Estimation of prevalence of white spot syndrome virus (WSSV) by polymerase chain reaction in Penaeus monodon postlarvae at time of stocking in shrimp farms of Karnataka, India: A population-based study
Citation Thakur PC, Corsin F, Turnbull J, Shankar KM, Hao NV, Padiyar PA, Madhusudhan M, Morgan KL & Mohan CV (2002) Estimation of prevalence of white spot syndrome virus (WSSV) by polymerase chain reaction in Penaeus monodon postlarvae at time of stocking in shrimp farms of Karnataka, India: A population-based study. Diseases of Aquatic Organisms, 49 (3), pp. 235-243. https://doi.org/10.3354/dao049235
Abstract White spot disease (WSD) is at present the most serious viral disease affecting cultivated shrimp species globally. The causative agent, white spot syndrome virus (WSSV), is extremely virulent, has a wide host range and can also be transmitted from broodstock to their offspring. The shrimp postlarvae (PL) act as asymptomatic, latent carriers of the virus, and stocking of WSSV-infected PL has been reported as a risk factor for WSD outbreaks in culture ponds. However, there is no population- based study on WSSV prevalence in PL of shrimp. The present manuscript documents the approaches and the results in the estimation of prevalence of WSSV in PL populations of Penaeus monodon at the time of stocking. A maximum of 300 PL from each of the 73 batches of PL stocked at various farms in the west coast of India during September 1999 to January 2000 were tested for the presence of WSSV by 2-step nested PCR. Thirty-six (49%) of the 73 batches tested positive for WSSV either by 1-step alone (3 batches) or after 2-step nested PCR (33 batches). Sub-samples of 5 PL each or 1 PL each tested to quantify the proportion of infected PL within batches showed that WSSV prevalence was very high in 1-step PCR-positive batches and low in 2-step PCR-positive batches. The study also showed that appropriate sampling and sample size were major factors in determining the prevalence of WSSV in PL populations, underlining the need for testing large samples of PL to reduce errors from falsely negative results.

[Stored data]
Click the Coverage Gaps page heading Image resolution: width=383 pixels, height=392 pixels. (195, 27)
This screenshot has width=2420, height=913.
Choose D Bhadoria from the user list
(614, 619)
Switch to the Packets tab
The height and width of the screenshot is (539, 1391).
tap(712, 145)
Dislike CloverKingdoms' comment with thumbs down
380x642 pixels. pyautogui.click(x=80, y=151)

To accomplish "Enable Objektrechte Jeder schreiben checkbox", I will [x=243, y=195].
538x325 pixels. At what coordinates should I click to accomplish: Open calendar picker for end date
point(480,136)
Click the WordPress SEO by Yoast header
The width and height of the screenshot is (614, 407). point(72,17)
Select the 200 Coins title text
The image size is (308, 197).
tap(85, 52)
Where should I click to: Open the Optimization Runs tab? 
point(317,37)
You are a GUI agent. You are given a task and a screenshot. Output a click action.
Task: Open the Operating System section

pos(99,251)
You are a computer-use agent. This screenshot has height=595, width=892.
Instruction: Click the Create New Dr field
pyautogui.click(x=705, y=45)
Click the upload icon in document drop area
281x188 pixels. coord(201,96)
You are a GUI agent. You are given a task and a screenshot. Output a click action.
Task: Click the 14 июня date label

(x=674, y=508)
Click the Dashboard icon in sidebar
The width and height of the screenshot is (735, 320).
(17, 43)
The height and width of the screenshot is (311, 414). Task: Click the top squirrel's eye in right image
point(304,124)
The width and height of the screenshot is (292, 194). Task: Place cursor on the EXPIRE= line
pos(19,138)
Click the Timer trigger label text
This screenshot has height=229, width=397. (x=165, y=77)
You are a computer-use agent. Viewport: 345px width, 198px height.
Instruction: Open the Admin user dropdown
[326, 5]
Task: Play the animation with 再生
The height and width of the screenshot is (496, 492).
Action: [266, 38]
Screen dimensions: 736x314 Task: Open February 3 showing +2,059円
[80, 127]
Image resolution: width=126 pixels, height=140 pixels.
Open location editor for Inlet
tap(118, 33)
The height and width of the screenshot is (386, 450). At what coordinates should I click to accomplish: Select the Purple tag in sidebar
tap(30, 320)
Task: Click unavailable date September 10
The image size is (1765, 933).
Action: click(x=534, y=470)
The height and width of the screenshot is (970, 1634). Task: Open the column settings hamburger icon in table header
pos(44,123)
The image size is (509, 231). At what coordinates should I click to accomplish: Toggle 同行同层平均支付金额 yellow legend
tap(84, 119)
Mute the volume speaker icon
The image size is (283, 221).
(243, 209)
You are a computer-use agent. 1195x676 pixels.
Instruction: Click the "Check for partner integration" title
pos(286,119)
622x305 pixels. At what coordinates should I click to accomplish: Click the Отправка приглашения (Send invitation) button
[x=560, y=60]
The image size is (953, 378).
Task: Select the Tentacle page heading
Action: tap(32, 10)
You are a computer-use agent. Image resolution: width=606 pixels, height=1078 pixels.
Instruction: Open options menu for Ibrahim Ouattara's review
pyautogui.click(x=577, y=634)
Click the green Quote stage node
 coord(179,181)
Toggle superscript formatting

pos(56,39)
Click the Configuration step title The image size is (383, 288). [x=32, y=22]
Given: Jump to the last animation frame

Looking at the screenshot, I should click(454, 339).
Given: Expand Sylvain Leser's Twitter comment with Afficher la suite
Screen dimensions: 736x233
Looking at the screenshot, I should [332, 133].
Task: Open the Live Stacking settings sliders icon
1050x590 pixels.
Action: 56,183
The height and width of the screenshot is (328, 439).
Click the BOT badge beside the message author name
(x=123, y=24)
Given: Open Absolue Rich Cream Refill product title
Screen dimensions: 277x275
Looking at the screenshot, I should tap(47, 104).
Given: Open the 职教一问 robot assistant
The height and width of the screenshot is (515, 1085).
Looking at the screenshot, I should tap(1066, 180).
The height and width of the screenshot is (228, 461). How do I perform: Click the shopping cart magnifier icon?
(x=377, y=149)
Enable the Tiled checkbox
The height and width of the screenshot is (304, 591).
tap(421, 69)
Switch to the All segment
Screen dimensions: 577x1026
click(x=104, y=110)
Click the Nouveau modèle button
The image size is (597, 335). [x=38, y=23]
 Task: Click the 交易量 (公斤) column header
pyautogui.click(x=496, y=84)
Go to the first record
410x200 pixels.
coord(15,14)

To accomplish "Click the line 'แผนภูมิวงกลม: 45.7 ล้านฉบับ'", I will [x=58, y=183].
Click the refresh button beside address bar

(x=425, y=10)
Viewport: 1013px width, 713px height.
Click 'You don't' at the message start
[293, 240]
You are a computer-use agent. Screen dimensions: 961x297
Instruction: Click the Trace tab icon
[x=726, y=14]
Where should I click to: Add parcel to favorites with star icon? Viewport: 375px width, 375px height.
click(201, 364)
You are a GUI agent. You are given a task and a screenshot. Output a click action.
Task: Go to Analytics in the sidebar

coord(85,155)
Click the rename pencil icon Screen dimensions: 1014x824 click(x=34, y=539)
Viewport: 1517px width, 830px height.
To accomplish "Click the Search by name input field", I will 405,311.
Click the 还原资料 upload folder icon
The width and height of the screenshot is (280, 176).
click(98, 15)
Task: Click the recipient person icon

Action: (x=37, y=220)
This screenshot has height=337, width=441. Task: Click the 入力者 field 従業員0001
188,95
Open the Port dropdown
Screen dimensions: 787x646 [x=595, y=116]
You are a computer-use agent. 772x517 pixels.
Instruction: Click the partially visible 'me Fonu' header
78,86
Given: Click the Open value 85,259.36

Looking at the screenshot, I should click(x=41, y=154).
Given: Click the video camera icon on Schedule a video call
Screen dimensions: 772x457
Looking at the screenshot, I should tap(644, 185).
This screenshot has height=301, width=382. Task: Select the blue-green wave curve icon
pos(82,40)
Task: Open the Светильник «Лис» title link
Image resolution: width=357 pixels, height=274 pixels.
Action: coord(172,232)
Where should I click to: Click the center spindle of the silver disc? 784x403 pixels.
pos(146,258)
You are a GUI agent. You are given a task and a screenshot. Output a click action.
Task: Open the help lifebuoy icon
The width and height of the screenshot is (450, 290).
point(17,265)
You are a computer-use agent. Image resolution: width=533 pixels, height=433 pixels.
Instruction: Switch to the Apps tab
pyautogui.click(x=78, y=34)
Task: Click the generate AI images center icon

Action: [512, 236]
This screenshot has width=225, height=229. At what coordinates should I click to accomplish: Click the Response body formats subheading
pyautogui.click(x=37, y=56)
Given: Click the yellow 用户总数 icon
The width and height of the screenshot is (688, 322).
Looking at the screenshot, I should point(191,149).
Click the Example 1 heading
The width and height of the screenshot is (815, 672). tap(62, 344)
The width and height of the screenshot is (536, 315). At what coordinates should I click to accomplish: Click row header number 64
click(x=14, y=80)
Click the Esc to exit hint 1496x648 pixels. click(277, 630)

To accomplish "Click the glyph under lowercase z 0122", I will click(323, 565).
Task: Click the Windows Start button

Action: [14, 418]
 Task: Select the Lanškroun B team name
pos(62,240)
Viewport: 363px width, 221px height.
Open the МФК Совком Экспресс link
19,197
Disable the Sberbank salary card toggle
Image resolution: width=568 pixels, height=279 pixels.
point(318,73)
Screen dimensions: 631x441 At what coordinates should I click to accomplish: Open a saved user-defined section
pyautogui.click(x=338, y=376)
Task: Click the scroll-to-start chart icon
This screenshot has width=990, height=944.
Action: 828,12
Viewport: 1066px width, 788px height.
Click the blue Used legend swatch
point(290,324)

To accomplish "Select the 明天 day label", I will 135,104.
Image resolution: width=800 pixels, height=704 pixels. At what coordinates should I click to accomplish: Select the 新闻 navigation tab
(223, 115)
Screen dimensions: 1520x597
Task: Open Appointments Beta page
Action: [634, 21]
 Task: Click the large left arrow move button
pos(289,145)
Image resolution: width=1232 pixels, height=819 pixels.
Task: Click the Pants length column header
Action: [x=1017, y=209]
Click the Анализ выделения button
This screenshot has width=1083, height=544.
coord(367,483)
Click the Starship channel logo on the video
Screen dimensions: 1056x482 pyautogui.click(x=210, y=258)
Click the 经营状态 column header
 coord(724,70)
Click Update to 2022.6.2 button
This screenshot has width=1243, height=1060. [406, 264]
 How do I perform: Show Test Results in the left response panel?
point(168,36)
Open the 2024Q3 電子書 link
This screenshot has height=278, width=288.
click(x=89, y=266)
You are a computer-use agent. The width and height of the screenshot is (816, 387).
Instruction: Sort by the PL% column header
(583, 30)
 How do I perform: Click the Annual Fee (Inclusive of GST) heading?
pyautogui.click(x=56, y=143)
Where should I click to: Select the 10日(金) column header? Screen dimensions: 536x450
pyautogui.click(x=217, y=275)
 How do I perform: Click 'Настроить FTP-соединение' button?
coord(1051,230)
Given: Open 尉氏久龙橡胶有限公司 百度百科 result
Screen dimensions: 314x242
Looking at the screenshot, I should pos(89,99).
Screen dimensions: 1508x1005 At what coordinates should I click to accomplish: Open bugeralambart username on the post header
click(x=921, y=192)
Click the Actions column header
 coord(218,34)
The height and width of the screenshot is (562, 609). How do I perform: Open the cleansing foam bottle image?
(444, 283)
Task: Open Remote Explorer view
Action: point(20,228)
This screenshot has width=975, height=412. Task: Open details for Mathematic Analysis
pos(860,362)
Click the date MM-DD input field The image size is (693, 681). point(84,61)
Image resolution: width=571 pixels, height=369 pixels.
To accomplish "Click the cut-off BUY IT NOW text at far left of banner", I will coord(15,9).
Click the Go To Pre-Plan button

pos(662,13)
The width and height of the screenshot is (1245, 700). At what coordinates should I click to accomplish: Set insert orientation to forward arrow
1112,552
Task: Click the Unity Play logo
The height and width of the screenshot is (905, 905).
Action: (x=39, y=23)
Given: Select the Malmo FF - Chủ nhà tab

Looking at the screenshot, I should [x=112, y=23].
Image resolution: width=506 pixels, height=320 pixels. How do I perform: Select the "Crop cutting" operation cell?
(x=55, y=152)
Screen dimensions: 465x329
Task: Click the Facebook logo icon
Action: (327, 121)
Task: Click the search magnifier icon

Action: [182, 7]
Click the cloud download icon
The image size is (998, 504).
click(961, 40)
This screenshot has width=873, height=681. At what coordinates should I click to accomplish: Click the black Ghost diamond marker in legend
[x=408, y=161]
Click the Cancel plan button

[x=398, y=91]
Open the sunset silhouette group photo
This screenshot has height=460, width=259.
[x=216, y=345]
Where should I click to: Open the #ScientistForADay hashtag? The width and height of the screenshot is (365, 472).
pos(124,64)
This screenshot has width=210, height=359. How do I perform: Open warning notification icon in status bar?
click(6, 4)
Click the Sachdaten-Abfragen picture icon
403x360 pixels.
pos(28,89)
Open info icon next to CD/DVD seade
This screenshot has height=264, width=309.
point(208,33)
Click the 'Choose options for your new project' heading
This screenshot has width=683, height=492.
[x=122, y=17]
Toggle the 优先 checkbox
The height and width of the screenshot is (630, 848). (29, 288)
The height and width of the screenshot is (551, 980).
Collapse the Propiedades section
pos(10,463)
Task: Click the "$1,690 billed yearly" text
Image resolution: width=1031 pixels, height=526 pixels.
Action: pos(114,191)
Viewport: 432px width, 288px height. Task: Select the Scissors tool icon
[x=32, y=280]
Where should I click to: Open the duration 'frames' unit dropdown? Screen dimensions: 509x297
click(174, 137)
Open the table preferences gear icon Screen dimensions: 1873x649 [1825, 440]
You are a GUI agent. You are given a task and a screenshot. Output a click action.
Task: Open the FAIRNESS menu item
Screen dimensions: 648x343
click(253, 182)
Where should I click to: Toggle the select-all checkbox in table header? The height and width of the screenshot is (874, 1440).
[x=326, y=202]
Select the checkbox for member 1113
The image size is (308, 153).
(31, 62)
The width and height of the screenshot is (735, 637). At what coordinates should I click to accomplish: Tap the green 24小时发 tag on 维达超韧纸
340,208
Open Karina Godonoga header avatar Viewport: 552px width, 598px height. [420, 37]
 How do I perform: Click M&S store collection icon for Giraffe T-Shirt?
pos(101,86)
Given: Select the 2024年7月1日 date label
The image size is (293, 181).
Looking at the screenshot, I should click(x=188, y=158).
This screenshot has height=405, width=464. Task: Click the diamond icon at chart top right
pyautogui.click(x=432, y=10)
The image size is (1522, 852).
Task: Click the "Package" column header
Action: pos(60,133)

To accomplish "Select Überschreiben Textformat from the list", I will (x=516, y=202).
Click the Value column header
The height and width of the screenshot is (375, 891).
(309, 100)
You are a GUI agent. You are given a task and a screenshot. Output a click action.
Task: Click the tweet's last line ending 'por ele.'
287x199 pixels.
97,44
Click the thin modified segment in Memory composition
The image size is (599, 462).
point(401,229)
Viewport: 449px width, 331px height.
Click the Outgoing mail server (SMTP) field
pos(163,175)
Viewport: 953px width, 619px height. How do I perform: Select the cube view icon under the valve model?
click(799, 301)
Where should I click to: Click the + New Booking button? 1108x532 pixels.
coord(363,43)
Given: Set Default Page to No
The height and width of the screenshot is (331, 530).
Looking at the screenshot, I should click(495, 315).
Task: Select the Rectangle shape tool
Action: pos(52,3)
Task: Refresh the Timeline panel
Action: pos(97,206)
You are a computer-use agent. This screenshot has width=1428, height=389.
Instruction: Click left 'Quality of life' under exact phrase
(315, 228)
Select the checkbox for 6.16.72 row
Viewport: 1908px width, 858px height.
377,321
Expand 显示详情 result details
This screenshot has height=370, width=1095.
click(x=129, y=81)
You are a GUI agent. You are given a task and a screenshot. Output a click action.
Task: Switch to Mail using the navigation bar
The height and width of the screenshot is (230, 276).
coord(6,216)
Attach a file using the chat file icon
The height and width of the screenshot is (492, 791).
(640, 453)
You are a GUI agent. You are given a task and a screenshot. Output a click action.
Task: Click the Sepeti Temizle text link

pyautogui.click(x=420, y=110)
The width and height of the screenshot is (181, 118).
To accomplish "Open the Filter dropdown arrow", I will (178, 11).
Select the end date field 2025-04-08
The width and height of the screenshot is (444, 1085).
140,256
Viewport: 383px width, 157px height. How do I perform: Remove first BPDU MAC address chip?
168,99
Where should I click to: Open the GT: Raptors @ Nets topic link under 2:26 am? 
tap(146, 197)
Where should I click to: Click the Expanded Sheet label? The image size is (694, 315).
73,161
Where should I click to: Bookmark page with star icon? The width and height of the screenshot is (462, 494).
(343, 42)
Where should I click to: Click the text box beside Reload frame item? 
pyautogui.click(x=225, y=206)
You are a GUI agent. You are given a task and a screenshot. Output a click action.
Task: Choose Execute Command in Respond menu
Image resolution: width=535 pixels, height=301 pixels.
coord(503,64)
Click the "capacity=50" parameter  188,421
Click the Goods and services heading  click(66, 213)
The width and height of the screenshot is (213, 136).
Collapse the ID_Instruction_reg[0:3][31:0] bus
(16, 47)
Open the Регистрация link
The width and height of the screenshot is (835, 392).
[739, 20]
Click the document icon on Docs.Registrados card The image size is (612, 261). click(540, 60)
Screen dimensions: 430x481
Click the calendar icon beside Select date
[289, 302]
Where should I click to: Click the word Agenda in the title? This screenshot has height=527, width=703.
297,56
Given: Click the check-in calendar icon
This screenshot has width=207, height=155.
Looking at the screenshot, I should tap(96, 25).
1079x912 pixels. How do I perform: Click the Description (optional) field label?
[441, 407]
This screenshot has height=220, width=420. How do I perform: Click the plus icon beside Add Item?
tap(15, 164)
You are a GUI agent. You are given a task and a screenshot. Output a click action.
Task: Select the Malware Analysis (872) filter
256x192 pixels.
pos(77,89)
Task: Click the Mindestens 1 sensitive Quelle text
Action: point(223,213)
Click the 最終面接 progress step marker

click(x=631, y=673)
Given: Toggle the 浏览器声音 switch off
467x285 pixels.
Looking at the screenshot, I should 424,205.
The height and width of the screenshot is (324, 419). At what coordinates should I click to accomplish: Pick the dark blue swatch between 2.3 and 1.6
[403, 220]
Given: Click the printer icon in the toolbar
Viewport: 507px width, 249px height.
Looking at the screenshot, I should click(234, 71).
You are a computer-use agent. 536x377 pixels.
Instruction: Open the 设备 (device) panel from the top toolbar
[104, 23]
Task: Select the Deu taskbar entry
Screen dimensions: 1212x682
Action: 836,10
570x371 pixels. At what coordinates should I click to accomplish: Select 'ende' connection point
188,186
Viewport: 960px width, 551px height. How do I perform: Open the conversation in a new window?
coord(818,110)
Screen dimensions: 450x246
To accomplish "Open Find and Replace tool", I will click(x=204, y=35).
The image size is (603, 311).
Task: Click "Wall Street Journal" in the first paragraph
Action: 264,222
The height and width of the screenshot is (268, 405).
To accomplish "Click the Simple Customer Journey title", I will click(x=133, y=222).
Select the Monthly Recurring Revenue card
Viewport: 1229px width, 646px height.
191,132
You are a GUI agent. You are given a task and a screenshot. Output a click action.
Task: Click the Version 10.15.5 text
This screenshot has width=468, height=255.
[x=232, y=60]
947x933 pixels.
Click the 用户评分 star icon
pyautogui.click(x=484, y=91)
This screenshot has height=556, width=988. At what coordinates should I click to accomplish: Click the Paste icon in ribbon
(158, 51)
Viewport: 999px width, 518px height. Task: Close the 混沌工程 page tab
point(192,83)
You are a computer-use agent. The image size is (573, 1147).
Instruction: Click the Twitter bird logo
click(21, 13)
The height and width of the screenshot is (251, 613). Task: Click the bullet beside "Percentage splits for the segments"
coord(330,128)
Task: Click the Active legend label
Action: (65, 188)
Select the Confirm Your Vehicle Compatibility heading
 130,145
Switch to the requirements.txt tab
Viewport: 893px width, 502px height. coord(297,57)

● Instructions to follow
According to the WSSV study abstract, how many of the 73 postlarvae batches tested positive for the virus?

● Answer for the task
Thirty-six (49%)